Spread across the universe, this mysterious matter doesn't interact with light, which makes it extremely difficult to detect. Scientists have yet to directly measure dark matter, but it's thought to make up around 27 percent of the universe (compared to just 5 percent made up of known matter like stars and galaxies). Without dark matter, theoretical models of our universe simply wouldn't add up.
But the idea that dark matter is a necessary ingredient for galaxies to form is being put to the test, reports Will Dunham at Reuters. Astronomers have found a distant galaxy that seems to contain no—or almost no—dark matter.
Researchers detected the sparse, see-thru galaxy called NGC1052-DF2 using the Dragonfly Telephoto Array, a New Mexico-based telescope built of camera parts that is designed to detect very faint galactic structures. They then followed up the analysis, collecting more data using the Hubble Space Telescope as well as the Gemini North and Keck Observatories in Hawaii.
Analysis shows the ultra-diffuse DF2 lies about 6.5 million light years away and is roughly the same size as our own Milky Way galaxy, but contains 200 times fewer stars. The scopes detected 10 compact groups of these stars, also known as globular clusters, within the galaxy, according to a press release from Gemini. But those clusters were moving much slower than the scientists' models predicted, suggesting that there was less mass in the system than would be expected if dark matter was present. The researchers detail their results in a study published in the journal Nature.
“If there is any dark matter at all, it's very little,” says Pieter van Dokkum of Yale, leader of the research team.“The stars in the galaxy can account for all of the mass, and there doesn't seem to be any room for dark matter.”
DF2 upends current theories about how galaxies form, which predict that the gravity of dark matter is necessary for early galaxies to hang together. “It’s like you take a galaxy and you only have the stellar halo and globular clusters, and it somehow forgot to make everything else,” van Dokkum says of DF2 in the press release. “There is no theory that predicted these types of galaxies. The galaxy is a complete mystery, as everything about it is strange. How you actually go about forming one of these things is completely unknown.”
While the find may seem to refute the existence of Dark Matter—or suggest that it's unnecessary for galaxy formation—it actually may do just the opposite. The discovery of DF2 marks an important step in confirming the dark matter's existence.

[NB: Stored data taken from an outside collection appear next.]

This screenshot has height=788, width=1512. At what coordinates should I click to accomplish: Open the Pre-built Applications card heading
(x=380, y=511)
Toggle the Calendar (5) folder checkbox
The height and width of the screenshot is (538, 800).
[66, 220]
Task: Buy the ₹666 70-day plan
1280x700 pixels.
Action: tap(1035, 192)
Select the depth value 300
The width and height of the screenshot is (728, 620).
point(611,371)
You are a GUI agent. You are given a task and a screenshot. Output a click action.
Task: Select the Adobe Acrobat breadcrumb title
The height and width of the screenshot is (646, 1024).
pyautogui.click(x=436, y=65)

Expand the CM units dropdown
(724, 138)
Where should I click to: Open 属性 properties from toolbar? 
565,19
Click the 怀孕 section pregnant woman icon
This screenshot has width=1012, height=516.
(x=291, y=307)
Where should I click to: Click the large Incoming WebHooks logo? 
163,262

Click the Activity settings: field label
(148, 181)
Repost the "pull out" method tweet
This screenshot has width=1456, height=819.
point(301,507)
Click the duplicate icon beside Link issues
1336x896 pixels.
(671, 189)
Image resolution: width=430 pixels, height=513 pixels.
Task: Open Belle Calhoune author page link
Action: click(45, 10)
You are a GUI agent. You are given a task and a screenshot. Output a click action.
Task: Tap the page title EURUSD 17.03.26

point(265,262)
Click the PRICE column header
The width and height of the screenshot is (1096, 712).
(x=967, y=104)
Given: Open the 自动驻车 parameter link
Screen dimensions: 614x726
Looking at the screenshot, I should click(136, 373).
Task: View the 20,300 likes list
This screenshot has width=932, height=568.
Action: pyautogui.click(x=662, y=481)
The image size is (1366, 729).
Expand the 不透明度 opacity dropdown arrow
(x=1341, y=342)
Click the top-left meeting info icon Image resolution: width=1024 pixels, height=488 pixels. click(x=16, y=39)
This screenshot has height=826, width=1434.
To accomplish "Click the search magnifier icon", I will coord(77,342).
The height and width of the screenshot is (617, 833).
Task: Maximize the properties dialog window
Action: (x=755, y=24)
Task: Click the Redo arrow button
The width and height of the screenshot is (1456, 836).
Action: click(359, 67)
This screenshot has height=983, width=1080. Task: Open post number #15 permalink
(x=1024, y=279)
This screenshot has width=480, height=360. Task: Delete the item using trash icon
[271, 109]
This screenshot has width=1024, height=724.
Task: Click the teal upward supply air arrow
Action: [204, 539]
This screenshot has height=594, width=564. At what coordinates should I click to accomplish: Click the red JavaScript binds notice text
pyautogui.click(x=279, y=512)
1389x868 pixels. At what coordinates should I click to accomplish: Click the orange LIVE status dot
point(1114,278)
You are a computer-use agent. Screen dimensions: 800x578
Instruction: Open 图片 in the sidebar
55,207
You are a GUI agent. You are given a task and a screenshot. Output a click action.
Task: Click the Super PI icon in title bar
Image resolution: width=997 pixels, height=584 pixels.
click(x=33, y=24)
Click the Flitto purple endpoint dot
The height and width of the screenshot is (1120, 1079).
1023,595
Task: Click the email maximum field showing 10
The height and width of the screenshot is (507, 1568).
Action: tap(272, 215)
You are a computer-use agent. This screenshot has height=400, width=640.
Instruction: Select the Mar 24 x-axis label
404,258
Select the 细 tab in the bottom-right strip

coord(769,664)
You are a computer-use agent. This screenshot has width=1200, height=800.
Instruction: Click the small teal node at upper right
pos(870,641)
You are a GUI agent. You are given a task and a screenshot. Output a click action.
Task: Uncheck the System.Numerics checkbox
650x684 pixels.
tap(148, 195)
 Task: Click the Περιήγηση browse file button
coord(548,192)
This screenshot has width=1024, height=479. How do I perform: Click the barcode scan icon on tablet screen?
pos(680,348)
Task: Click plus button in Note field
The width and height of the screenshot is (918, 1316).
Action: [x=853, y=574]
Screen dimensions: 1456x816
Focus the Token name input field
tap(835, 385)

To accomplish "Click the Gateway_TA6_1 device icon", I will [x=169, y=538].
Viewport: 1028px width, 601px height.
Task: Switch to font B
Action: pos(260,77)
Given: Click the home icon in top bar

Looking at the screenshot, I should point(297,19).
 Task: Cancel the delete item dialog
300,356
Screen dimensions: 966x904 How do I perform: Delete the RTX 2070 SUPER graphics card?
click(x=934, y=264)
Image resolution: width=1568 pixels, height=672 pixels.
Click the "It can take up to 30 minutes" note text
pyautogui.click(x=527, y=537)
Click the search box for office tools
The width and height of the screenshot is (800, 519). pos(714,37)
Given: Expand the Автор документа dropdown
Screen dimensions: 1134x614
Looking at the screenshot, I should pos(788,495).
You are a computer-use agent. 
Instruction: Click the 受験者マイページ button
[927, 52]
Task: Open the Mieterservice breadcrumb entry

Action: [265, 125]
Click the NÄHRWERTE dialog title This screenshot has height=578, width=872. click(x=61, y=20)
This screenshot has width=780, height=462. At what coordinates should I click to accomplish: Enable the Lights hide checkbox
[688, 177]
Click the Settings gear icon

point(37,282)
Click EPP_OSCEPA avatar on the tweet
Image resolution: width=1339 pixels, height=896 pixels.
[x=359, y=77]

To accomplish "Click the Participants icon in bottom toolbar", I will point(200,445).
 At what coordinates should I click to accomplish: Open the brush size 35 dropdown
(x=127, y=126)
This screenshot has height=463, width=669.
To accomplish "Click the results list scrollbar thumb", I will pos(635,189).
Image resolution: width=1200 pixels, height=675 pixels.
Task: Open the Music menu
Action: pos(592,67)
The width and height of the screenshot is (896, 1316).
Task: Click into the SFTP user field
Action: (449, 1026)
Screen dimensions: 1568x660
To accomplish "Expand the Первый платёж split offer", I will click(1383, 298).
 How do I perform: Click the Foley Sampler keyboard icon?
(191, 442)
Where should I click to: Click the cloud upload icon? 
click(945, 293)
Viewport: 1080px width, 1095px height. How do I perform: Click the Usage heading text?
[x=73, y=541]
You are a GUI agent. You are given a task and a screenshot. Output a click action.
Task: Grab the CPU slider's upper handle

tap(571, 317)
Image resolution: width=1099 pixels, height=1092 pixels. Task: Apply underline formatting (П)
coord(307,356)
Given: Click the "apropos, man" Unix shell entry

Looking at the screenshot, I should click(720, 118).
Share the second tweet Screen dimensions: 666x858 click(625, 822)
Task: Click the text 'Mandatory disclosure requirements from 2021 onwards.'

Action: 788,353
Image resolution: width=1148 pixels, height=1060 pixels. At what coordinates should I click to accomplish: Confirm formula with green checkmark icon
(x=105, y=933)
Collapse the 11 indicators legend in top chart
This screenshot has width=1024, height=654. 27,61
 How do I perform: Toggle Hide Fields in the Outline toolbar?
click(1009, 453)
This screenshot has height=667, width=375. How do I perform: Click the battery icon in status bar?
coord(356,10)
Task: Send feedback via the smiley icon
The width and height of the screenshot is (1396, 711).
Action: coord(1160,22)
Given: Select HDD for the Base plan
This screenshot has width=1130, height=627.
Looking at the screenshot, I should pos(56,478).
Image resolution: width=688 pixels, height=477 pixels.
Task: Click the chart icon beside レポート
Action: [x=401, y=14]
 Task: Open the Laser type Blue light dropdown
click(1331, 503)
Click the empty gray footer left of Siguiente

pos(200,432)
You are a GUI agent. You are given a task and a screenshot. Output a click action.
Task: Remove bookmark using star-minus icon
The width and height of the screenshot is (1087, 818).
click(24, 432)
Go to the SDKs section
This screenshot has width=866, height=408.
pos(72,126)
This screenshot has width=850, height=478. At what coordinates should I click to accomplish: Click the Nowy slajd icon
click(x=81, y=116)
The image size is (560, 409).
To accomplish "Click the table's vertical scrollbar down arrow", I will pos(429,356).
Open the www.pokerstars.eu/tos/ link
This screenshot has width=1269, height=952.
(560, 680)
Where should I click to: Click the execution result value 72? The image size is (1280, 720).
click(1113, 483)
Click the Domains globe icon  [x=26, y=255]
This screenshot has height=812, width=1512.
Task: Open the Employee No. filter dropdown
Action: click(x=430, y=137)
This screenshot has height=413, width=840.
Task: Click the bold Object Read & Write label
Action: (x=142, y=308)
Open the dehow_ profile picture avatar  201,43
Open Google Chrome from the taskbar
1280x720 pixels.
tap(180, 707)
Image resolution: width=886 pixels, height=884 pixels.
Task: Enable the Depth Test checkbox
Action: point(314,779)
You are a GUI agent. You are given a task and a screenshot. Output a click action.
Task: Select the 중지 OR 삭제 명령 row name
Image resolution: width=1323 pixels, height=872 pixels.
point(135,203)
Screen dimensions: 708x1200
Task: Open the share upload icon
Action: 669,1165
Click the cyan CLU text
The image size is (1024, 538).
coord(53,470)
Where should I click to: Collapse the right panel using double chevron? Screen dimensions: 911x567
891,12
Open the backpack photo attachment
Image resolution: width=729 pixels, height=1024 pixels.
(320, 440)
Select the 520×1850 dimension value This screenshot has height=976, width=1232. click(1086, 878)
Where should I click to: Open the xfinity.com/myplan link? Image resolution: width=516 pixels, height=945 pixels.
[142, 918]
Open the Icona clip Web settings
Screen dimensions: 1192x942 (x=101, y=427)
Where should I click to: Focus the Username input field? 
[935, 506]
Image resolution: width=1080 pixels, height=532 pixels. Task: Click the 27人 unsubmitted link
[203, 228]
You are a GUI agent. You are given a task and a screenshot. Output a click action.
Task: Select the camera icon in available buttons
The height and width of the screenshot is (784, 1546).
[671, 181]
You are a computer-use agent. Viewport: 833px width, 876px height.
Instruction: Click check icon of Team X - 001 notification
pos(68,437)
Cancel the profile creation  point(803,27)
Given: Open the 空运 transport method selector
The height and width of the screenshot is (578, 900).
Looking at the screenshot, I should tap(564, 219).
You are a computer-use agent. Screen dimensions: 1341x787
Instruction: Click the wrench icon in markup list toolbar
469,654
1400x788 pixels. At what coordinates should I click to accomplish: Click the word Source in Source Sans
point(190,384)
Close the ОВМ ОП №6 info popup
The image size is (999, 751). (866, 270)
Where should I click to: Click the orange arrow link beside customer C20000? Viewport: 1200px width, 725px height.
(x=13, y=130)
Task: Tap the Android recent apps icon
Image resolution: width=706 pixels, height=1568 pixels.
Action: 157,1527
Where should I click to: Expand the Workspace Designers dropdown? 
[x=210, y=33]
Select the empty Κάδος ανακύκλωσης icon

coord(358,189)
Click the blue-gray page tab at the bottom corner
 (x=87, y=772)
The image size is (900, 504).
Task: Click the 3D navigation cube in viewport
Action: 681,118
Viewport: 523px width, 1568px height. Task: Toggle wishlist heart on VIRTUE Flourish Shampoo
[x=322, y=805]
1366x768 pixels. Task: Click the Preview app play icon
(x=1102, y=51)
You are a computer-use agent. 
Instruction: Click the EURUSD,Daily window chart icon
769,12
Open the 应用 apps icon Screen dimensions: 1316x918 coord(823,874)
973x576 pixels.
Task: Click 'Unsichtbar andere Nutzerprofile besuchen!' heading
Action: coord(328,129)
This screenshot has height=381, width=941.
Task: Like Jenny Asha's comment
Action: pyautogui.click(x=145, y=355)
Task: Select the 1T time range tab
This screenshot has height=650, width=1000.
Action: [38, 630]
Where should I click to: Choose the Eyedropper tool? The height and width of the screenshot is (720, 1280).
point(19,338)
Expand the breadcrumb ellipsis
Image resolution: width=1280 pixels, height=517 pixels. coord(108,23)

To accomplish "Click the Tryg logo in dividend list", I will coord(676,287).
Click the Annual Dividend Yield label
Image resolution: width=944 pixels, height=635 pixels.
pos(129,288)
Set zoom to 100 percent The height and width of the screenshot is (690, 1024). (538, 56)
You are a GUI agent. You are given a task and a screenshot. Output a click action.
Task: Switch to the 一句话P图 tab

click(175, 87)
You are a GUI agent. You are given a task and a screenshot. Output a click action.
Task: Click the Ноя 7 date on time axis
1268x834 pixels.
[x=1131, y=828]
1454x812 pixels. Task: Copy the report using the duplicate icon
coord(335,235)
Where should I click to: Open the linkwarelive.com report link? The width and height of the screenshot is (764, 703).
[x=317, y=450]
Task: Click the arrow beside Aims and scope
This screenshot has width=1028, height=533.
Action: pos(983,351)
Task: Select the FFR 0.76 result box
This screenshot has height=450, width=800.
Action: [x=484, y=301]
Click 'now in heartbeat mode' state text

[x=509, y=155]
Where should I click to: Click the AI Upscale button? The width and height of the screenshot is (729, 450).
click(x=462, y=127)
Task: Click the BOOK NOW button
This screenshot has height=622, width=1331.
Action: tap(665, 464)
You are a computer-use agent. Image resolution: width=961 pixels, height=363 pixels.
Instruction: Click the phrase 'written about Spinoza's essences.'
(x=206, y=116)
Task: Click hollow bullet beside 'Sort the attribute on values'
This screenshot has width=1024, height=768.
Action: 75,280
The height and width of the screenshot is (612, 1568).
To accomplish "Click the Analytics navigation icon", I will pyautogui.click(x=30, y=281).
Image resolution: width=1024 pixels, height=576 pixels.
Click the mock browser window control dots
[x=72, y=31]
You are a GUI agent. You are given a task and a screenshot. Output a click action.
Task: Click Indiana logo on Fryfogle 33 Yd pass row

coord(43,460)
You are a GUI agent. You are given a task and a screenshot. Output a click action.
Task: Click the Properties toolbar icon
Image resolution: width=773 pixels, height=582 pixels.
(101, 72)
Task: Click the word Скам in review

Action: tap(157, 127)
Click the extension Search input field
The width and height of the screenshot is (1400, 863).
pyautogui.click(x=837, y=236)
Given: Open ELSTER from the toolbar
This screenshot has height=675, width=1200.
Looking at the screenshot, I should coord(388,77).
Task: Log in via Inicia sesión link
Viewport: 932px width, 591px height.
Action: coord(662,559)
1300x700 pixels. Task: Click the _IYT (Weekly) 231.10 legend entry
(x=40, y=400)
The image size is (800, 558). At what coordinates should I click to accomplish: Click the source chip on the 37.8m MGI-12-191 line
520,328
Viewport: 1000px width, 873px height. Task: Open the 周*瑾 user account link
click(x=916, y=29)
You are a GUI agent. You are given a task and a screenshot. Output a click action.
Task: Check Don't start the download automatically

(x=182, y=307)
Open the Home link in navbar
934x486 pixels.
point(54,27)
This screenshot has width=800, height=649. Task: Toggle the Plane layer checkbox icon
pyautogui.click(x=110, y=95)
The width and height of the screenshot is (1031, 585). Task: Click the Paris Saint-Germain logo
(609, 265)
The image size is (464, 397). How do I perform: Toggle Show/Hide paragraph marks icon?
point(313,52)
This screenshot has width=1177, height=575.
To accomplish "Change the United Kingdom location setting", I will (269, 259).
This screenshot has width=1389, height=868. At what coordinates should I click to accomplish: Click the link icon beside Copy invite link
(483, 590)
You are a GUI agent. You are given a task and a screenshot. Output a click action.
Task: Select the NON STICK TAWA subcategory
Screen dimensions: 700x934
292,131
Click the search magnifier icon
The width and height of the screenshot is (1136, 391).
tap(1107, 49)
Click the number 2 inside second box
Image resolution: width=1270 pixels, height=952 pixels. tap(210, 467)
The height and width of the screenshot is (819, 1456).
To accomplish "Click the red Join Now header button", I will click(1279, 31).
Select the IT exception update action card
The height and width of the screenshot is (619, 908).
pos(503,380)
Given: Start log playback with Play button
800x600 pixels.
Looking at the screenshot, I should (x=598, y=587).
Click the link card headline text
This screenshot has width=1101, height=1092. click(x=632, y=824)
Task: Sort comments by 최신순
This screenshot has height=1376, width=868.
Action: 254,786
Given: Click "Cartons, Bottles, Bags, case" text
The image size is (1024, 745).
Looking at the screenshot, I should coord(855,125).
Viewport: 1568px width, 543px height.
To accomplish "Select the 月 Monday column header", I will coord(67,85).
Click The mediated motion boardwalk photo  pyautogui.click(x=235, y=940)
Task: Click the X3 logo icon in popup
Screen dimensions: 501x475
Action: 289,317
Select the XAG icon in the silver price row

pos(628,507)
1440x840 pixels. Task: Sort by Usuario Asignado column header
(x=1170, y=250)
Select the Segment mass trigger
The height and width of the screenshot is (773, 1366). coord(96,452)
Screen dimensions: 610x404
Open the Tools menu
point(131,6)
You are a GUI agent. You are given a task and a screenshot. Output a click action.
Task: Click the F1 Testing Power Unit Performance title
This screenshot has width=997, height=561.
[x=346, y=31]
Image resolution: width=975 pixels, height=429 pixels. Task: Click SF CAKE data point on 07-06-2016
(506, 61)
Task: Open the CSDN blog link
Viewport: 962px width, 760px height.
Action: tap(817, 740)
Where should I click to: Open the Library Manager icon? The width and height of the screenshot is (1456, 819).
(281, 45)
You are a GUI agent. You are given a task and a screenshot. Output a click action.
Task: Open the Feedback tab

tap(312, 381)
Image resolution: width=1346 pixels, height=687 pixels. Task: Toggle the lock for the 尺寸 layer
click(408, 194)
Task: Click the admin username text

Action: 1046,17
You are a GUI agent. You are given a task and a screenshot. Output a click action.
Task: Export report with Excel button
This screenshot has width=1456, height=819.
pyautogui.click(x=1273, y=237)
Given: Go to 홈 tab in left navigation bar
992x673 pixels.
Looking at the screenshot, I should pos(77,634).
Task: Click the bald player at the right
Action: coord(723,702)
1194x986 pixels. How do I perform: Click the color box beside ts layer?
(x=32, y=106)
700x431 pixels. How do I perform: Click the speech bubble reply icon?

As Nola Taylor Redd at Space.com reports, theories that dispute the existence of dark matter argue that the gravitational effects scientists attribute to the substance could be explained by tweaks to what we know about gravity and astrophysics. “In those theories, dark matter is not real but an illusion, caused by our lack of knowledge of gravity on large scales,” van Dokkum says. “If that's the case, every galaxy should show a dark matter signature — it’s not something you can turn on or off in those models.” But DF2 does not appear to have dark matter, which suggests that the matter not just an "illusion" or a glitch in the equation.
As Ryan F. Mandelbaum at Gizmodo reports, in 2016 the same team of astronomers found another ultra-diffuse galaxy called Dragonfly 44 that appears to be made of 99.99 percent dark matter, showing just how weird and variable these diffuse galaxies can be.
So if dark matter wasn’t present to help DF2 form, how did it come to be? As Redd reports, the researchers think it could have formed when two other galaxies merged. The diffuse DF2 could be made of gas and debris cast off during that merger. Another possibility is that interstellar winds collected enough material to help the low-mass galaxy to coalesce.
According to the press release, the team has identified 23 other diffuse galaxies, including three with properties similar to DF2, and hope to begin examining them in detail soon to tease out their secrets.
Editor's note April 2, 2018: This article has been corrected to state that DF2 is 6.5 million light years away, not 6.5 billion light years. We apologize for the error.